Y dejó una de las frases más emotivas de la mañana. “He conseguido vivir como quería. Tengo muchas cosas buenas en mi vida: mi familia y, sobre todo, tengo el corazón en paz. Es posible salir del infierno y construir algo donde venza la luz y no gane la oscuridad. Y por eso estoy aquí”. El aplauso que siguió fue largo, sostenido y sanador, para ella y para la sociedad ponferradina que le debía una reparación histórica.
A pocos metros estaban sus padres, Paquita y Juvencio.
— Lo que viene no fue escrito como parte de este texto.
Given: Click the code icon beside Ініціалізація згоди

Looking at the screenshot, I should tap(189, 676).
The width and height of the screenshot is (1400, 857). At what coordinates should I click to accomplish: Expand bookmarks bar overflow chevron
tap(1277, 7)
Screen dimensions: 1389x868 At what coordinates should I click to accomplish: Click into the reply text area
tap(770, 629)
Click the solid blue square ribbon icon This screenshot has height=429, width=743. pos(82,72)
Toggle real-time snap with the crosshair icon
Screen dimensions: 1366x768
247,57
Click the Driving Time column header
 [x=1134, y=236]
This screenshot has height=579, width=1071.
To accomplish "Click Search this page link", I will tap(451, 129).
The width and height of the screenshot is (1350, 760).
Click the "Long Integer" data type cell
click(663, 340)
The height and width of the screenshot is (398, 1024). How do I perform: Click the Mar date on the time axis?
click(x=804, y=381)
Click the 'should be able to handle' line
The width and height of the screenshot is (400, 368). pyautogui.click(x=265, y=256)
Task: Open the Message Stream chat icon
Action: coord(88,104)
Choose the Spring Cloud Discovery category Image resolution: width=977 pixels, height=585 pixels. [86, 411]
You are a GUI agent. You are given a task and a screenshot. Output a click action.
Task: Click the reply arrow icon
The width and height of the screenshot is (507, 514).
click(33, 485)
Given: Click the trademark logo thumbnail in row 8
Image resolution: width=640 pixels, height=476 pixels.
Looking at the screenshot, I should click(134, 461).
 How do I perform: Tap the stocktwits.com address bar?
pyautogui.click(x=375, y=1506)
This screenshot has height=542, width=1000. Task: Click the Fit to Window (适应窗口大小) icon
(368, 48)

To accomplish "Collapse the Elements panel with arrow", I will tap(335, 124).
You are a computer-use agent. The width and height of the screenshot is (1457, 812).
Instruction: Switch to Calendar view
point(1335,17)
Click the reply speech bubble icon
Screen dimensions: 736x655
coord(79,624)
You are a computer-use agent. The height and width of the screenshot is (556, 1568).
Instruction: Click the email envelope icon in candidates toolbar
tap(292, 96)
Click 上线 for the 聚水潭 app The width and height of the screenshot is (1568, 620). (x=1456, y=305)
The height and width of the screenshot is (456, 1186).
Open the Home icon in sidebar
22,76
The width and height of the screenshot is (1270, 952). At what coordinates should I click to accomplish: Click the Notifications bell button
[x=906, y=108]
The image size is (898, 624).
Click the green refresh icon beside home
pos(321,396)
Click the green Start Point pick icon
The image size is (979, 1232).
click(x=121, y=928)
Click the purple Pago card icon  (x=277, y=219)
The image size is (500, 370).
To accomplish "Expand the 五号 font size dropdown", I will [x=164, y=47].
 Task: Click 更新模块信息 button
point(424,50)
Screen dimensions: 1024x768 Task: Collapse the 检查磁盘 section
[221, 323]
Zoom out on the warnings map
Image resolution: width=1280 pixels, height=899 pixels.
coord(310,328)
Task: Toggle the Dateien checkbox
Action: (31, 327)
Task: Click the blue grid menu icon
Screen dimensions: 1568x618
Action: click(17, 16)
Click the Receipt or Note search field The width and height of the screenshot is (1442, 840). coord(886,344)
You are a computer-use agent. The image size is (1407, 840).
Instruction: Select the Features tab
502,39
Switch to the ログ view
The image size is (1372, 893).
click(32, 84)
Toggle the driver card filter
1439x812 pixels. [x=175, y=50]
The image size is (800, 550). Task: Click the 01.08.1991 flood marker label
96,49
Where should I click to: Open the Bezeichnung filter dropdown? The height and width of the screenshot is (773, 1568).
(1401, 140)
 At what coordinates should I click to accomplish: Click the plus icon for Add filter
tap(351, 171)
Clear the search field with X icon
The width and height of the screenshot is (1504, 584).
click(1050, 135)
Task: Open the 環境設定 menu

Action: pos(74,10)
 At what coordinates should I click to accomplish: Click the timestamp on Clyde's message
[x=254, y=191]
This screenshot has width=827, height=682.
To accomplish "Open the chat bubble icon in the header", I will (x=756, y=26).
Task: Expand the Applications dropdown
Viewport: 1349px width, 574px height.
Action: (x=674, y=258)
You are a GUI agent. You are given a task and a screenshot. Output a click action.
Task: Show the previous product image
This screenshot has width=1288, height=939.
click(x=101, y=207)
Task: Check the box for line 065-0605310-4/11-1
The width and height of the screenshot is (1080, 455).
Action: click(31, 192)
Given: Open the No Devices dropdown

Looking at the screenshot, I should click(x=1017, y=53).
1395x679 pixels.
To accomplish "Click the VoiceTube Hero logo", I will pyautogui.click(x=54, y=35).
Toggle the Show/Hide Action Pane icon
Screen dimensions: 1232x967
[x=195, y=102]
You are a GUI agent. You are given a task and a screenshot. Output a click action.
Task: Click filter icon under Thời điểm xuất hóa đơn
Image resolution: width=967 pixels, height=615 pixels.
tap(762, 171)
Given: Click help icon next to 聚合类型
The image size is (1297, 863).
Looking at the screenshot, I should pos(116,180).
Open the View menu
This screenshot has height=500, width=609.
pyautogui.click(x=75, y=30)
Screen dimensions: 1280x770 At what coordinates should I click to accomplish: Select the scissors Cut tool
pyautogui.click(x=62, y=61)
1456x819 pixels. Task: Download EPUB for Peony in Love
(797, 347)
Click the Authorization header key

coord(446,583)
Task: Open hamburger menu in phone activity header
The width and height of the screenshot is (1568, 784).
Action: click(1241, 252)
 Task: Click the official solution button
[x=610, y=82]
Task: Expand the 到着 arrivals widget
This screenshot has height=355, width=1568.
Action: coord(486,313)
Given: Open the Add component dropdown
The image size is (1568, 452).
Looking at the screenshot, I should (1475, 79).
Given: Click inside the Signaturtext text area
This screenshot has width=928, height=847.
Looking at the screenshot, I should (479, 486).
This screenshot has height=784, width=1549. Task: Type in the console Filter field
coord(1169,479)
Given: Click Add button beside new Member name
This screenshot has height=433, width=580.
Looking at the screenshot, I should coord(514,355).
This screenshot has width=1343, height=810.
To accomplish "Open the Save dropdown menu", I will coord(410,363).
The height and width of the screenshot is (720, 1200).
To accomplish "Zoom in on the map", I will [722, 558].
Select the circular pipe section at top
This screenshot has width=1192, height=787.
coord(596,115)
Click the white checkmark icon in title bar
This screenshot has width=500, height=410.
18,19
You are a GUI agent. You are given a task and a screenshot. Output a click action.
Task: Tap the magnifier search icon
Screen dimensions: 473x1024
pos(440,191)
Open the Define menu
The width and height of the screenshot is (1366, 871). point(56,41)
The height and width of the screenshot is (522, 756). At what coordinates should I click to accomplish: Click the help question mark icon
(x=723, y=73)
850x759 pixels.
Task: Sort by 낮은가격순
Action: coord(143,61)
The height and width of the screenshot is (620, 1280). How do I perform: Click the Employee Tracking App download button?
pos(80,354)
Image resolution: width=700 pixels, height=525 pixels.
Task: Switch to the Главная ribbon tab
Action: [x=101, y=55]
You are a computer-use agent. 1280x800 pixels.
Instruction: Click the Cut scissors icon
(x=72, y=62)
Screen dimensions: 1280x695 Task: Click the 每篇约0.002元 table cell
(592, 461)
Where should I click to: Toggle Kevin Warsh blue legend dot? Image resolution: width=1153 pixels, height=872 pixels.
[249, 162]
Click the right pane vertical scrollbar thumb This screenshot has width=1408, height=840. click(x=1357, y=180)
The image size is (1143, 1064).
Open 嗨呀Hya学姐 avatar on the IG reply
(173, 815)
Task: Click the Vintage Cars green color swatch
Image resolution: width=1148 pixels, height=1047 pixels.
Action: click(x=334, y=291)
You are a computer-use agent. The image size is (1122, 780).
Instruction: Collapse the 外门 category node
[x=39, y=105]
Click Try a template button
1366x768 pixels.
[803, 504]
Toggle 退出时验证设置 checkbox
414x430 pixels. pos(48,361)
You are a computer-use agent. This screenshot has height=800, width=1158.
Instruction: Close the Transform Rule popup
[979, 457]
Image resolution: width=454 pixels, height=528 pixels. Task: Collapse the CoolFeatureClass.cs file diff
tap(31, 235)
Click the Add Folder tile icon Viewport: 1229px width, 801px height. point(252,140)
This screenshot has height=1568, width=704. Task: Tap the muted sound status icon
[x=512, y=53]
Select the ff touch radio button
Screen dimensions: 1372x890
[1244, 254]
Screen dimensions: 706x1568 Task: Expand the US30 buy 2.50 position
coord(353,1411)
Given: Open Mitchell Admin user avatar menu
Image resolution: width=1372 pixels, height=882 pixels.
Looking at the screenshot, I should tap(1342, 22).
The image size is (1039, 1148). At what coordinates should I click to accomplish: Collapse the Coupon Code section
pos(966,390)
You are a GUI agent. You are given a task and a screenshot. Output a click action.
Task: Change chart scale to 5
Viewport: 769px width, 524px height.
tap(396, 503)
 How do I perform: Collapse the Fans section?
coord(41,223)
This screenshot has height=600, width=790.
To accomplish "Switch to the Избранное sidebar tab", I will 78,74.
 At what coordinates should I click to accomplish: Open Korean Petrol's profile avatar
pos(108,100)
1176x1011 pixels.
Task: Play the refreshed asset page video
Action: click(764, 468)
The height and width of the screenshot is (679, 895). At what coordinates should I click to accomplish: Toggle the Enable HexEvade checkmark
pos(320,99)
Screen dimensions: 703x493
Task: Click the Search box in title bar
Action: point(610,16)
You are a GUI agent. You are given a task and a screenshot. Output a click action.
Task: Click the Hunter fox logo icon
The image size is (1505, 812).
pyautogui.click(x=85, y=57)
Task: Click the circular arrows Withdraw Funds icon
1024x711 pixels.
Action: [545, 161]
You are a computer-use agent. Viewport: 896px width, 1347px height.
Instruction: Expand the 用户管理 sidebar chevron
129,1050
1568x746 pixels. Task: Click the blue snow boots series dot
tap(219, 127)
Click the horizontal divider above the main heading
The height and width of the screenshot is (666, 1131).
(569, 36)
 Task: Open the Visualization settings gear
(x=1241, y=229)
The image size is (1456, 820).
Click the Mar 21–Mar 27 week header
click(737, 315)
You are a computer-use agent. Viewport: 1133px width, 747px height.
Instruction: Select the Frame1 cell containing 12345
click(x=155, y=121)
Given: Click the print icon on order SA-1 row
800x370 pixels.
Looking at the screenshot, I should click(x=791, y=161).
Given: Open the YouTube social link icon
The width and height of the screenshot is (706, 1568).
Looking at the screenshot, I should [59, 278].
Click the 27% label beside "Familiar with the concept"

También ellos forman parte de esta historia. Vivieron el juicio, el rechazo social y la marcha de su hija a Irlanda. Este sábado la acompañaban de nuevo, emocionados. Junto a ellos, en un discretísimo segundo plano, estaban también su marido y sus dos hijos, la familia que Nevenka construyó lejos de Ponferrada y que hoy representa la prueba más evidente de una de las ideas que repitió durante la mañana: que es posible salir del horror y volver a vivir en paz.
Después de la mesa redonda, Nevenka salió al exterior de la Térmica Cultural para inaugurar un mural similar al que fue borrado hace unos meses de una fachada del centro de Ponferrada. “La reparación es esto que estamos haciendo”, había dicho minutos antes. Nevenka Fernández estuvo silenciada durante 25 años en Ponferrada. Hoy ha recuperado la voz.